It’s difficult to draw sweeping conclusions through three games. Trend lines are beginning to form, but until the Denver Nuggets and other NBA teams play a significant chunk of their schedule, forming major takeaways will be unwise.

Still, it’s hard to ignore Denver’s biggest issue on the offensive end so far: turnovers.

The Nuggets are averaging 19.7 turnovers per game to begin the 2022-23 season, the most in the entire NBA. The Washington Wizards are averaging the second most turnovers at 18 per game. Last season, the league leading team in the turnover department was the Houston Rockets, who averaged just 16.5 a game by comparison.

The leading offenders for the Nuggets shouldn’t come as a surprise, either. Jamal Murray has eight total turnovers in his first two games back in over 550 days. Nikola Jokić is averaging 3.7 giveaways per game, right in line with where he was last year. Michael Porter Jr. is averaging 2.3 a game, again, in his first games back in a long time. In all, 10 Nuggets are averaging at least one turnover per game in this early stage.

History says that won’t continue. Every season for the last decade, the league leading turnover team has averaged roughly 16 to 17 turnovers per game. This emphasizes that regression to the mean is certainly incoming for Denver. They won’t average nearly 20 turnovers a night for much longer. The Nuggets as a team have averaged 14.5, 13.5, 13.8, and 13.4 turnovers per game in each of their last four playoff years. It’s fare to assume they’ll wind up in that general range by the end of the season.

But how soon the Nuggets reduce their overall number of turnovers will directly impact both their offense and defense.
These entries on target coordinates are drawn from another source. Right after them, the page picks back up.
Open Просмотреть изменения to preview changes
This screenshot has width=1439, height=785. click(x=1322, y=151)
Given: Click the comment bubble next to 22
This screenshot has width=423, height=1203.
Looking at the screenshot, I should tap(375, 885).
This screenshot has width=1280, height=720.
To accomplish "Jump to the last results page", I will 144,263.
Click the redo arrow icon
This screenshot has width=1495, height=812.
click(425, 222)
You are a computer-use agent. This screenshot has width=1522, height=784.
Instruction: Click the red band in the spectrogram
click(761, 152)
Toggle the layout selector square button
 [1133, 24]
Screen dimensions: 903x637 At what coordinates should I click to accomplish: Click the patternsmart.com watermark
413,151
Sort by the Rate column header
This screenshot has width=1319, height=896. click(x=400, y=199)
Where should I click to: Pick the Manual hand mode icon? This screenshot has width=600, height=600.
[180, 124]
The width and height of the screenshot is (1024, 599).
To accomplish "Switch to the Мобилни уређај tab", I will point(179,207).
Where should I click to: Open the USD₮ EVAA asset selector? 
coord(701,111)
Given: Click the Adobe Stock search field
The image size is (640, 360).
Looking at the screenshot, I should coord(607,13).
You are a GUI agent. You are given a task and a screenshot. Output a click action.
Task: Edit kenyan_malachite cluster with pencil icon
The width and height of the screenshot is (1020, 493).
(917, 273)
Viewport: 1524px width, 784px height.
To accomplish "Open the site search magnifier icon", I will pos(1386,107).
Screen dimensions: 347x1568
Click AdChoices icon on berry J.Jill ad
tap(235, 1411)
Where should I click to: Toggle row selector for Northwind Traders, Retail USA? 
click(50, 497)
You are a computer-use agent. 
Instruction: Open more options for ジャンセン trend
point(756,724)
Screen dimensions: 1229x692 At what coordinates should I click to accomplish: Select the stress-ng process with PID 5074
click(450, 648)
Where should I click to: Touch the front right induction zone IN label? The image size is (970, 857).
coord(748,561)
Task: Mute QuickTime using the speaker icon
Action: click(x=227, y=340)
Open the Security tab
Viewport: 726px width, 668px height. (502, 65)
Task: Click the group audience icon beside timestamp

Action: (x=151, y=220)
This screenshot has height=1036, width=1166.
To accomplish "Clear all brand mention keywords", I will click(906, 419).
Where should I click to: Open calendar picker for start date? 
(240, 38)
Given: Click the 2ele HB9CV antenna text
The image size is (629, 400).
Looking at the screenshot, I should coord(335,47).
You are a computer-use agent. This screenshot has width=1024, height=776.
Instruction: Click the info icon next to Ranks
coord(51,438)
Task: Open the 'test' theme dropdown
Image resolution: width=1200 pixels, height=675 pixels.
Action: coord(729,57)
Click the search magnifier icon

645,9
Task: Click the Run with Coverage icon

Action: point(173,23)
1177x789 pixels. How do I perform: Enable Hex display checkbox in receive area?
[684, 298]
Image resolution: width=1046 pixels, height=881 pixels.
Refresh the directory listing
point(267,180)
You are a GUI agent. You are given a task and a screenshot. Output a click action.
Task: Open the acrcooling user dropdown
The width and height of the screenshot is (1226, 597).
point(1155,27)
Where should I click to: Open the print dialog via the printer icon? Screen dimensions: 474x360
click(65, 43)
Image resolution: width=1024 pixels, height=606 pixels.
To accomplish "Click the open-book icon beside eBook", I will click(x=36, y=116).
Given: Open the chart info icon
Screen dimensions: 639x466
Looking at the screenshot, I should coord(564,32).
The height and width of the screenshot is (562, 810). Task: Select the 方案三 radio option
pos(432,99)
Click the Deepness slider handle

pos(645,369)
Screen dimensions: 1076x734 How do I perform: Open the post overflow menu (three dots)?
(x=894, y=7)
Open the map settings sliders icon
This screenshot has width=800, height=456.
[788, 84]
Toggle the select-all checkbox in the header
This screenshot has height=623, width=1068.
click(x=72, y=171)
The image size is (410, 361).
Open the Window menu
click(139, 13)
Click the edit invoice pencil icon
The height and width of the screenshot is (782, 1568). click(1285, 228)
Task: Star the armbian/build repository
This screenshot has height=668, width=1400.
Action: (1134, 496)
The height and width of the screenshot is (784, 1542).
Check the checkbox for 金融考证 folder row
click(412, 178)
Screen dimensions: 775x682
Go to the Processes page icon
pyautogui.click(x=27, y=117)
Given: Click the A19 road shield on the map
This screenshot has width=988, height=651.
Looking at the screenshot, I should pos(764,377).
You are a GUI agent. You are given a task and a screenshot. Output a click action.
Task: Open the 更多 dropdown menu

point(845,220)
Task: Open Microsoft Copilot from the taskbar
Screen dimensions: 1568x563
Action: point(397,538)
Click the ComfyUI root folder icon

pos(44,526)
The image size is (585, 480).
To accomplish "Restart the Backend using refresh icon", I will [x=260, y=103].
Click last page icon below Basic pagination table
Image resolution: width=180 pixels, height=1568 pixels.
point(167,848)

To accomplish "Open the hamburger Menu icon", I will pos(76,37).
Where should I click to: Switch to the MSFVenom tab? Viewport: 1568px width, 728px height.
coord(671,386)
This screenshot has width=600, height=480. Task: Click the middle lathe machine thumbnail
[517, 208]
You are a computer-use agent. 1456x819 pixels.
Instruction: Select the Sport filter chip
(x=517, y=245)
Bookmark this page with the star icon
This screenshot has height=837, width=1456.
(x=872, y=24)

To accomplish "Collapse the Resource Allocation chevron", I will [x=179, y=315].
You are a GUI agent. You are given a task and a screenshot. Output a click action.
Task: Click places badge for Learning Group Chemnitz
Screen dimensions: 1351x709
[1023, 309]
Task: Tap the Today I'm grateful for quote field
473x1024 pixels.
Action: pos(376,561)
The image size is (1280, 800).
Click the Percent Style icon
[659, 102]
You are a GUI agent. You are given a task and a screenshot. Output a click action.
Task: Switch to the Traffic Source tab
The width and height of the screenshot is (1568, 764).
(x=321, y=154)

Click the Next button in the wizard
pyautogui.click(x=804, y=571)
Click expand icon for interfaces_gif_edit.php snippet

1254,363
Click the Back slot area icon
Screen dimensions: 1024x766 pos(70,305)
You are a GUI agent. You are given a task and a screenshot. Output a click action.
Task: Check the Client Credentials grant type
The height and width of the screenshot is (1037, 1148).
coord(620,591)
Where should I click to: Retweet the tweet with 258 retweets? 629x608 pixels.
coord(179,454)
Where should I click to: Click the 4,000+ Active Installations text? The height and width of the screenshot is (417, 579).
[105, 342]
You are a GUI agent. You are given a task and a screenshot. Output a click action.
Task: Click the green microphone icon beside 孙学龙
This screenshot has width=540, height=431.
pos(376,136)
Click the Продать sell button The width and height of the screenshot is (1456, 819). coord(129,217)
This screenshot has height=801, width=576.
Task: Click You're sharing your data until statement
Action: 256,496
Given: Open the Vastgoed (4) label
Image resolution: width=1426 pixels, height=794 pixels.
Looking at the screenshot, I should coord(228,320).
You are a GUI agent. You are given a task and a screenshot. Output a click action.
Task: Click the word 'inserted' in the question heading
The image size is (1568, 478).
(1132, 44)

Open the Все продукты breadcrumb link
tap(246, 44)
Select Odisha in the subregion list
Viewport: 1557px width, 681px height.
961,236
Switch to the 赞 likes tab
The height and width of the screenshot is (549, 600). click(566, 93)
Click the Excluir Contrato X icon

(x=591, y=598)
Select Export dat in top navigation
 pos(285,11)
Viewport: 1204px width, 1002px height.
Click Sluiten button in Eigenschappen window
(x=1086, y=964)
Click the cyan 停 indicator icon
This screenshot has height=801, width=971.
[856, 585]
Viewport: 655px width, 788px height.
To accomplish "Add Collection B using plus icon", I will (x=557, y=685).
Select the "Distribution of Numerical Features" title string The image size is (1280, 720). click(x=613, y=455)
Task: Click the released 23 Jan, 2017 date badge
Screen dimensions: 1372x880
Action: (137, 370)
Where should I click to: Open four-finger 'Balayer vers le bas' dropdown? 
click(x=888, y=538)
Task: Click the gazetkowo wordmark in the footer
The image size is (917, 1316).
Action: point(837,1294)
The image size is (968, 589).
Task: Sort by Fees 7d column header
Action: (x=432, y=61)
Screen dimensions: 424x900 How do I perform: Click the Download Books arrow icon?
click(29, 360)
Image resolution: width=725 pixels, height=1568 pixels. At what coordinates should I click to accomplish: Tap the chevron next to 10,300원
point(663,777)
Offensively, it’s always better to get up a shot than not get one up. Whether the shot goes in or it has a chance at an offensive rebound, the offense will be better. The Nuggets are still trying to work out the kinks of a new starting lineup while working back in two players that have had prolonged absences. It’s not a surprise that there have been some miscommunications, passes that weren’t executed properly, or not being precise with the handle at this stage. It’s so early.

The secondary impact is on Denver’s defense. It’s only three games, but the Nuggets are allowing 139.5 points per 100 transition plays, according to Cleaning the Glass. That’s the third highest mark in the NBA and highlights how difficult it’s been for the Nuggets to stop opposing teams once they get out in transition.

Fortunately, Denver’s done a good job of getting back to prevent the total number of transition plays, but when the opposing team does get out and run, they’re often successful. Right now, the Nuggets are allowing just 13.0 points per game on fast breaks, according to, but that number will almost certainly increase if the Nuggets don’t fix their turnover issues.

Live ball turnovers are often the biggest swing factor in an NBA game outside of three-point shooting. Turn the ball over in a way that allows the opposing team to get out and run, and you’re likely to lose.

One of the reasons the Nuggets are turning the ball over more than ever before is their heightened pace of play. Through three games, the Nuggets are fourth in the NBA in pace. That will come down to earth eventually, but while the Nuggets are playing fast, they’re more likely to commit mistakes. There’s a trade-off between discovering easy points when pushing the pace and discovering new ways to turn over the ball.

Some of the turnovers are just routine sloppiness. The Nuggets aren’t usually an imprecise team, and Jamal Murray especially isn’t a player who gives the ball away frequently. He’s had some uncharacteristic turnovers trying to work his way back and just not executing plays he normally makes.

When working in new players that haven’t played with each other before, it takes a while to fully understand a teammate’s tendencies. Between Kentavious Caldwell-Pope and Bruce Brown, it’s understandable that the Nuggets have struggled to hold onto the ball at times. When running offensive sets at full speed, it can be easy to misinterpret a teammate’s movement and assume they’re going to do something that they don’t end up doing. At the NBA level, defenses pounce on those miscommunications every single time.

So, as the Nuggets get adjusted during the early part of the season, turnovers appear to be a nice bellwether. Expecting them to cut turnovers out completely is a fool’s errand given the free-flowing, read-and-react style of play; however, there’s a healthy balance between taking chances and being reckless. The Nuggets have pushed the envelope there, and that’s fine early on. Putting those mistakes on film early will help the Nuggets become more surgical and precise as the season wears on.

Until then, expect the turnovers to keep opposing teams within striking distance more often than not.